DÉCRYPTAGE – De nombreux candidats ont glissé des références à des grands titres de l’actualité politique voire géopolitique dans leurs morceaux ou leurs prestations sur la scène du télé-crochet.

La direction de l’Eurovision tente, en vain, de rappeler que l’événement culturel est «apolitique» et demande aux artistes – et au public – de ne pas brandir de symboles en lien avec des conflits. Mais la réalité est tout autre. Entre le conflit israélo-palestinien, la guerre en Ukraine et les élections européennes, les revendications des artistes en compétition font florès. En 2022 déjà, le groupe ukrainien Kalush Orchestra avait remporté le concours avec un titre en référence à l’invasion russe. Les candidats de cette session 2024 semblent assurer la continuité, avec en prime plusieurs polémiques, principalement en lien avec la guerre à Gaza.

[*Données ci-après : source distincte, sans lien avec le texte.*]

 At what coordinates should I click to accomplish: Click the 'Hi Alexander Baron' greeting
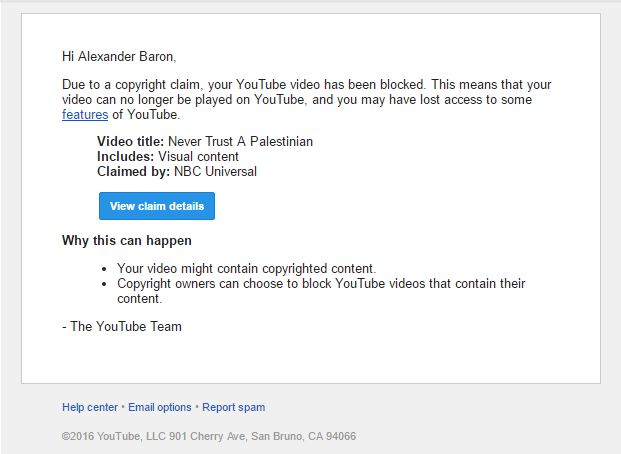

La chanteuse israélienne de 20 ans, Eden Golan, a fait objet de critiques après s’être qualifiée en finale jeudi soir. De nombreux appels d’artistes et d’associations scandinaves avaient appelé à exclure Israël du concours, au même titre que la Russie qui avait été bannie de la compétition en 2022 après l’invasion de l’Ukraine. Près de 12.000 personnes ont manifesté, en compagnie de Greta Thunberg, dans les rues de Malmö, en Suède, où se déroule l’événement musical. Un nouveau rassemblement est déjà prévu samedi.

«October rain»

Face à la crainte d’un attentat, la sécurité avait lourdement été renforcée. Car l’inquiétude grandit en Suède après les autodafés de Corans qui s’étaient déroulés en 2023, faisant du pays une cible des islamistes. Les habitants de Malmö sont par ailleurs très mobilisés pour la cause palestinienne. Chaque week-end depuis l’attaque du Hamas, des drapeaux palestiniens flottent aux fenêtres et dans les rues de cette ville classée politiquement à gauche.

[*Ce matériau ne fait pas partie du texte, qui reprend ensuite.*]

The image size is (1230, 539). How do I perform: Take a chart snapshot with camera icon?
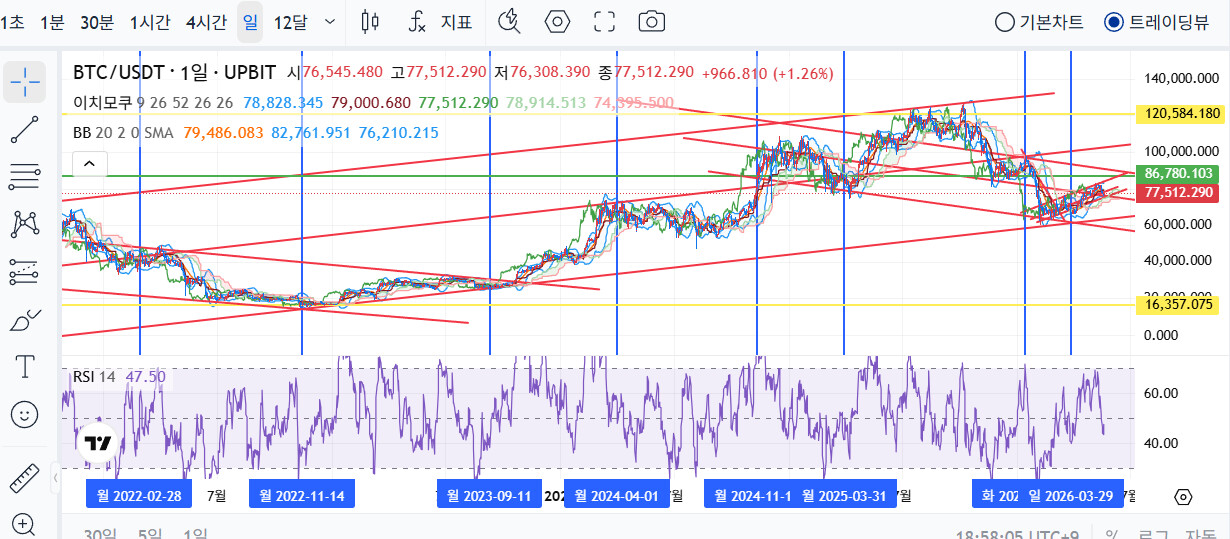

Mais la candidate de l’État hébreu a d’abord fait parler d’elle en raison des paroles de sa chanson. Si Eden Golan s’est qualifiée avec son titre Hurricane, son morceau initial était intitulé October rain, une référence sans équivoque à l’attaque meurtrière du Hamas le 7 octobre. La société israélienne de radiodiffusion (KAN) chargée de l’Eurovision en Israël avait exigé des modifications du texte. L’Union européenne de radio-télévision (UER), qui organise le concours de l’Eurovision, interdit en effet les paroles pouvant être assimilées à des positions politiques.

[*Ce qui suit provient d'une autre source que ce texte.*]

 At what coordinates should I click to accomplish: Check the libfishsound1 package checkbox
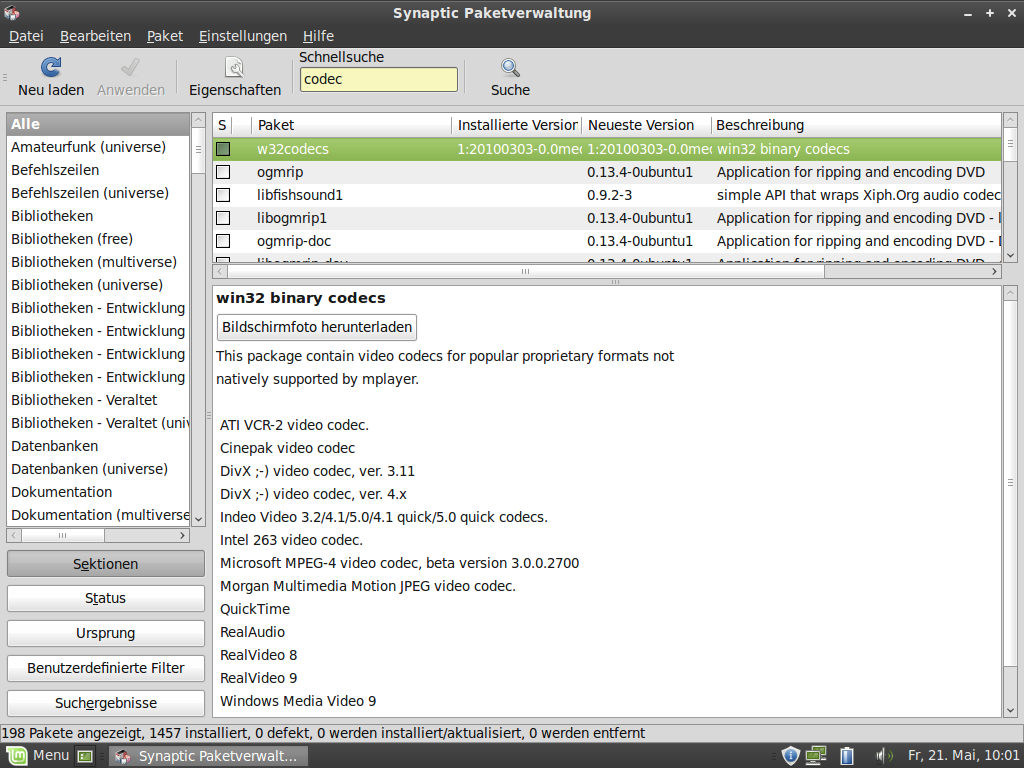(x=222, y=194)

Des Irlandais contre la participation d’Israël

Mais Eden Golan n’est pas la seule candidate à avoir été rappelée à l’ordre. Le chanteur suédois, Eric Saade, d’origine palestinienne avait été réprimandé après s’être enroulé le poignet d’un keffieh lors du concert d’ouverture. De même que la chanteuse irlandaise, Bambie Thug, ouvertement propalestinienne, qui avait dû retirer les inscriptions de soutien à Gaza, «cessez-le-feu» et «liberté pour la Palestine», sur son costume. La candidate se décrit comme une «pop star queer de ouija» – une planche censée permettre la communication avec les esprits – et est surnommée «la sorcière» par les médias irlandais.

Bambie Thug a d’ailleurs été incitée par plus de 400 artistes irlandais à se retirer de la compétition, en signe de contestation à la participation d’Israël. Ces artistes déclarent dans leur lettre, qu’«en participant à l’Eurovision, Bambie Thug se tient aux côtés de l’oppresseur». Ils ajoutent également que les Palestiniens ont demandé aux artistes de boycotter ce concours. Bambie Thug devrait donc choisir d’être «du bon côté de l’histoire», poursuivent-ils. Selon eux, cette compétition serait un moyen de «blanchir» les crimes «génocidaires» contre les Palestiniens. À cette lettre s’ajoute une autre signée par plus de 16.000 téléspectateurs irlandais. Et ils vont plus loin. Ils demandent au directeur général de la RTE, la plus grosse chaîne irlandaise, de retirer le pays de l’Eurovision.

Mais les organisateurs de l’événement ont écarté l’idée de l’exclusion d’Israël à la mi-février : «Le Concours Eurovision de la chanson est un événement musical apolitique et une compétition entre les radiodiffuseurs de service public membres de l’UER. Il ne s’agit pas d’un concours entre gouvernements.» Concernant les comparaisons avec l’exclusion de la Russie, «[elles] sont complexes et difficiles et il ne nous appartient pas de les établire», avait poursuivi Noel Curran, le directeur général de l’UER.

Hymne à l’Europe

Après les guerres, la politique européenne se retrouve aussi sous les projecteurs de l’Eurovision. Le candidat néerlandais, Joost Klein, aujourd’hui suspendu de la compétition pour une raison inconnue, chante les couleurs du drapeau européen. «Europe, unissons-nous ! C’est maintenant ou jamais ! Je vous aime tous !», crie-t-il au début de sa chanson Europapa, à un mois des élections européennes. Des paroles qui ressemblent à la devise européenne «Unis dans la diversité». Dans son clip, le chanteur à la frange peroxydée apparaît tel un homme politique en blazer bleu aux épaulettes démesurées, face à des micros et devant des drapeaux européens.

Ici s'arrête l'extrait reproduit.